UK law requires supermarkets to display the 'unit price' on the white shelf edge labels (e.g., '67p per 100g'). However, they often use different measurements (some per kg, some per 100g) for competing products on the same shelf to make comparisons difficult. This calculator resolves that confusion by standardizing all inputs for you.

Frequently Asked Questions

How do I calculate unit price manually?
Take the total price of the item and divide it by the total weight or quantity. For example, if a 500g pack of pasta is £1.50, the math is 1.50 ÷ 500 = £0.003 per gram. Multiply that by 100 to get £0.30 per 100g.
Why is the larger pack sometimes more expensive per unit?
Supermarkets often bank on the 'bulk buy' psychological bias. They know shoppers assume the biggest pack is the best value, so they can sometimes price it slightly higher per gram than the standard or promotional pack. This is why unit price comparison is vital for every purchase.
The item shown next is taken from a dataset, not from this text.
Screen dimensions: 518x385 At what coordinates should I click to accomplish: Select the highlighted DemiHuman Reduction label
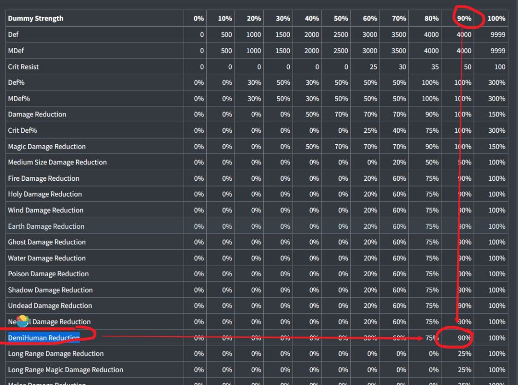coord(44,338)
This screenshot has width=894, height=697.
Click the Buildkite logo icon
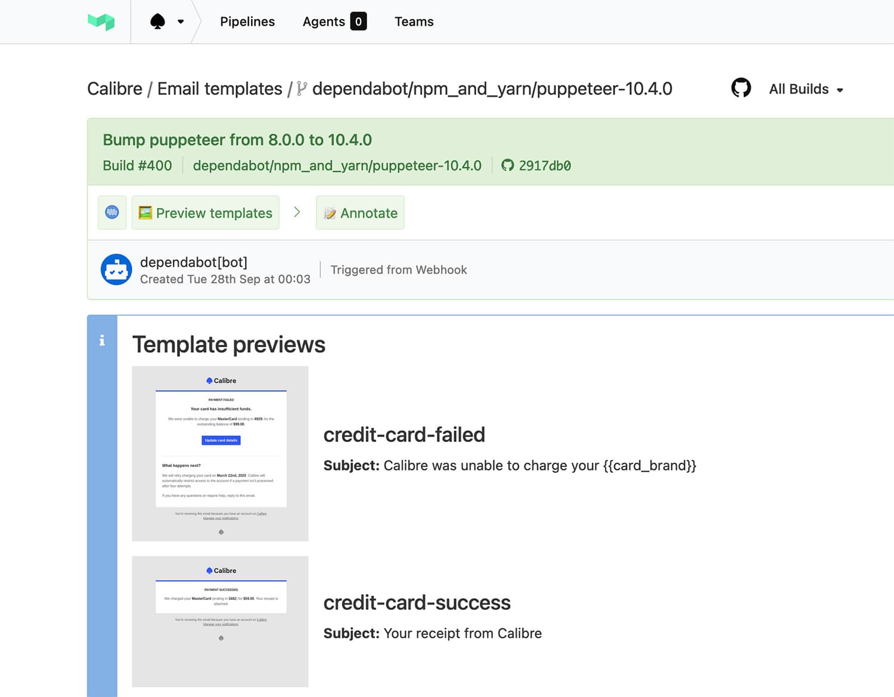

Does unit price include VAT in the UK?
Most zero-rated food items in the UK do not attract VAT. However, for household products like soap or cleaning liquids, the unit price will be based on the shelf price (which already includes 20% VAT). Because both competing items carry the same tax rate, the unit price comparison remains perfectly accurate.
Is 'Buy One Get One Free' always the winner?
Usually, yes — it represents a 50% unit price reduction. However, if the rival brand's single item is already less than half the price of the 'full price' premium item, the non-offer item may still be better value per 100g.